Wednesday, October 27, 2010

Texas & N.C. Going After Amazon

Two states' disputes with Amazon.com made the news this week.

On Saturday, the Dallas Morning News (DMN) reported here:
Texas has sent Amazon .com Inc. a $269 million bill for uncollected sales taxes on purchases made by state residents from the Seattle-based Internet superstore over a four-year period ...

The uncollected sales taxes are from December 2005 to December 2009 and include interest and penalties.
The DMN took credit for the investigation that led to this bill being sent to Amazon. The newspaper asked why Amazon wasn't collecting sales taxes in the state despite operating a distribution center in Irving, Texas. The Texas comptroller agreed and started an investigation into "Amazon's taxing status" in May of 2008.

Amazon's response is that "the assessment is without merit."

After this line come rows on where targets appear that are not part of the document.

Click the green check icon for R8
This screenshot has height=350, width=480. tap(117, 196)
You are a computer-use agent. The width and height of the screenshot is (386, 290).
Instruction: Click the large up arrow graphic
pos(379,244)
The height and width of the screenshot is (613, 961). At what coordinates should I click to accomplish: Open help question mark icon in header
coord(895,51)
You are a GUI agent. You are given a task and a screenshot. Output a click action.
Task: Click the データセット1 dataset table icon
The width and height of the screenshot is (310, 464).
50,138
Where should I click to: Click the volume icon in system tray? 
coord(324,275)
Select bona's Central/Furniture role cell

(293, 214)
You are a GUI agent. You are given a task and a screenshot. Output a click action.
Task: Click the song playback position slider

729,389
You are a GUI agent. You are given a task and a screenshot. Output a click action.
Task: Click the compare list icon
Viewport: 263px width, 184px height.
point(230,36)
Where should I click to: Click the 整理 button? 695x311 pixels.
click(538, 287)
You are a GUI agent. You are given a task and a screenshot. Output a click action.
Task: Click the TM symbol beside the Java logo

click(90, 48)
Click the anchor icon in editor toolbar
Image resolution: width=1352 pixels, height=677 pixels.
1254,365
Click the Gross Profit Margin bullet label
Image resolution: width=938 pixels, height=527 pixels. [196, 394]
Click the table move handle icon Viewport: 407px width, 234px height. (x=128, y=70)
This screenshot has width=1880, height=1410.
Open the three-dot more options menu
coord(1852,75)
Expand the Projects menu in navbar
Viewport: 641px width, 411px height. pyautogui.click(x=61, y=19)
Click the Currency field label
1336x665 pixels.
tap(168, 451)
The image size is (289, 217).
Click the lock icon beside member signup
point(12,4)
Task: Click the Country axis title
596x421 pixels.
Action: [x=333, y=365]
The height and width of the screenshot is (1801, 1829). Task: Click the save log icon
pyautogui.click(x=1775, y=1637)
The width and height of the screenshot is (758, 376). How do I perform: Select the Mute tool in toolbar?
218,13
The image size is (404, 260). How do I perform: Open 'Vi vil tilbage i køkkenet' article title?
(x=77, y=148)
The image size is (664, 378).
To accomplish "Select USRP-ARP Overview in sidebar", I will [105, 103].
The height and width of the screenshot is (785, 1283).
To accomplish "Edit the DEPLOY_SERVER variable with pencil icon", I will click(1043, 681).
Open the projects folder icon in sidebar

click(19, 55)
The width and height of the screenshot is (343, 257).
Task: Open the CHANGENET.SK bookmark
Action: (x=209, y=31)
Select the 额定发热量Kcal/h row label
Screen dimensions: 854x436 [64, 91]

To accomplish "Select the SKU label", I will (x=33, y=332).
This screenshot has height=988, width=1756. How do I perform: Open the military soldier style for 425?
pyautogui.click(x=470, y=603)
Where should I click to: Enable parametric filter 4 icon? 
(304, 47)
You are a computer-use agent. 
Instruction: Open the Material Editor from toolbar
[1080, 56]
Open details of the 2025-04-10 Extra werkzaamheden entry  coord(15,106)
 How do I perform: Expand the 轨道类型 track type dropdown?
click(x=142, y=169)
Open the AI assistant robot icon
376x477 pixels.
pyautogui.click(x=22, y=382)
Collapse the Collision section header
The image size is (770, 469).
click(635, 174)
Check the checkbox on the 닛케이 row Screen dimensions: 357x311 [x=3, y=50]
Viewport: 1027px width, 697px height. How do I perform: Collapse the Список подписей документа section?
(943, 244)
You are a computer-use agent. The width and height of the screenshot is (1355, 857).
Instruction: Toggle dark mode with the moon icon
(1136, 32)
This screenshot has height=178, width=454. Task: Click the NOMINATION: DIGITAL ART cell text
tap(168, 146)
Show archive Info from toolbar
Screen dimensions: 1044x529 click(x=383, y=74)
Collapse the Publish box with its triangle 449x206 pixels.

Bookstores have long claimed that Amazon has an unfair advantage when it comes to state sales taxes. Bookstores are forced to collect these taxes while Internet companies use strategies to avoid paying taxes.

BookWeb.org had an article about this subject in late December here:
In its Saturday, December 19, editorial, "The Web gets a pass: Online shoppers should pay the same sales tax, the Pittsburgh Post-Gazette noted, "While legislators tried to plug a deficit that came with the dour economy, $300 million in sales taxes on Internet purchases go uncollected annually," according to the state Department of Revenue" ....

"The Internet is everywhere -- that is the whole point. It is its own nexus. To heap absurdity upon absurdity, a retail Internet company can have warehouses in a state if it is owned by a subsidiary, which is what Amazon.com does in Pennsylvania."
And that is exactly Amazon's defense in the Texas case. According to the DMN:
Amazon contended the distribution center [in Irving, Texas] was owned by one of its subsidiaries called Amazon.com KYDC LLC, which is located at the same address as its corporate headquarters in Seattle.
The DMN indicates that Amazon has other distribution centers in the states of Arizona, Indiana, Nevada, Pennsylvania and Virginia. In these tough fiscal times, those states might also find it useful to send a tax bill to Amazon.

Yesterday Publishers Weekly reported here:
... Amazon won a round regarding North Carolina, where ... [a] federal judge ruled against North Carolina’s request for Amazon customer data, stating that the request is unconstitutional, violating First Amendment rights.
North Carolina has been trying to collect data on the customers who made purchases via Amazon in order that the state could begin to collect sales tax. U.S. District Judge Marsha J. Pechman in Seattle ruled that information already collected on customers in North Carolina should be destroyed.

Two weeks ago, the Seattle Times reported here:
Amazon has no offices or warehouses in North Carolina, so state lawmakers last year decided the company's relationships with local marketing affiliates amounted to a physical presence. Amazon responded by severing ties with its North Carolina affiliates, a move it also made in Rhode Island and Colorado.